I confess, up to a few years prior to that, I wasn’t even or barely just aware of the film. But I have this friend who is a huge fan of the film and has often enthusiastically and eloquently plugged it. We are on similar theological wavelengths and share similar outlooks when it comes to our community activism. But, and pertinent to my “for reasons I will go into” statement, we don’t always agree politically and, when it comes to things that have got me riled these past few years and despite seeing hope round the corner amidst deepening darkness, e.g. Brexit, Trump, Corona, Ukraine, Election Fraud, Wokeism, Globalist Cabal, often feeling powerless to do anything about it, and coming to terms with the sorts of attitudes of folk that disturbed the film’s hero, we may be far from agreeing.
All this brings me to “It’s A Wonderful Life: Faith, Hope, and Duty“, a video that caught my attention in my daily check out of BitChute for its alternative take on what is happening in the world. The chap, whose show it is, going under the title Quite Frankly (see here for his website), is evidently in the same class as me: “the deplorables”, and besides devoting the two-hour broadcast to reflecting on things pertaining to my maybe favourite film ever, caught my attention. The introductory blurb reads: “I’ve been waiting for week to bring John Paul Rice onto the show to do a Frank Capra night, and the time has finally arrived. Tonight we’ll discuss some of the more powerful themes that are embedded in the film’s script, and the performances. We’ll talk direction, plot, and even dissect a few of our favorite scenes in order to make them relevant to our every day lives, generations later”.

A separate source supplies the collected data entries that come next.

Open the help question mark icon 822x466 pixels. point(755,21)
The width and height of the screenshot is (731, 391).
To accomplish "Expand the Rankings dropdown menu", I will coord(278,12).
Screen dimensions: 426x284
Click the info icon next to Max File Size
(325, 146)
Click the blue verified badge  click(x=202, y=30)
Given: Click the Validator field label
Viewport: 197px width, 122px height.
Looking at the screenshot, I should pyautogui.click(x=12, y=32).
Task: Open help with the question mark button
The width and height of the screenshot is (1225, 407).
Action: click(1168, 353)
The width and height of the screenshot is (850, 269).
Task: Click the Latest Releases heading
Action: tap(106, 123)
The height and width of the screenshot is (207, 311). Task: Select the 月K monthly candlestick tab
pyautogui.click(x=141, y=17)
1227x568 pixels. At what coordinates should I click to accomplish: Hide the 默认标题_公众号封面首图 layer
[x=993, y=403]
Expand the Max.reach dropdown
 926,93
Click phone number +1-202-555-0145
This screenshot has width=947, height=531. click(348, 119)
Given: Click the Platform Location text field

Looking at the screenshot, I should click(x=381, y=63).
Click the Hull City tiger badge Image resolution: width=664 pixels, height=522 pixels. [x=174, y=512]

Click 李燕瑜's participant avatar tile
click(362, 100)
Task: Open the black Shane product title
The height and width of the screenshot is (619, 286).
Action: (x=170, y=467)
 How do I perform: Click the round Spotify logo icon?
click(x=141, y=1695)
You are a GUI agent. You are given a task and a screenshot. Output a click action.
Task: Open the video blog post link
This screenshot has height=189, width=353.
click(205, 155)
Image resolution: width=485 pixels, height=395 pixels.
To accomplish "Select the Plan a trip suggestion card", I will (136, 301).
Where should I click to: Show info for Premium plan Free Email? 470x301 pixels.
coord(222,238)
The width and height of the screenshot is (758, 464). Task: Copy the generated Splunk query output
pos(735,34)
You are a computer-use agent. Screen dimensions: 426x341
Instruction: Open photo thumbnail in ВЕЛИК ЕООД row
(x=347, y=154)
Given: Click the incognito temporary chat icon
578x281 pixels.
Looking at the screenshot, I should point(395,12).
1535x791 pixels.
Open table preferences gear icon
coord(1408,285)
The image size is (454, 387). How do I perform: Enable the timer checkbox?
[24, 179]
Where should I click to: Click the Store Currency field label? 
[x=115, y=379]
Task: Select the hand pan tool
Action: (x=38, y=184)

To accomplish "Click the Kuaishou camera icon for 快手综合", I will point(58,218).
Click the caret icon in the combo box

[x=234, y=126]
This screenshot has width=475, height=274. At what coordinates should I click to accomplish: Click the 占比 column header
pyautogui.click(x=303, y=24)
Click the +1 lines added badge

I am less than forty minutes in (but there is much to do this Christmas Eve, besides writing up my blog in time for Christmas) but seen enough to get the point I want to elaborate upon in this article. I like his caveat and having studied much in the way of great art, literature etc. (after all, much as I would love to quiz him, Frank Capra is no longer around to do so). I concur: “as in all forms of art there is room for all sorts of interpretations”. I also like his early reflection of two alternative takes on the film. One is by a woke critic: “it is a horror film about capitalism and family betrayal” and another by a fellow deplorable: “it parallels to the crimes of central bankers led by the US Federal Reserve”. But I love the insights given be film maker, John Paul Rice: “it is a celebration of existence itself without preaching it to you … encapsulates a theme that all humans can be redeemed … man’s wealth not defined by riches possessions etc but how many lives he touched … helping others in moments of need when rest of the world turn their back on them … the film portrays the cycle of collapse of institutions and systems cycle” and no doubt there is lots more when I return to it.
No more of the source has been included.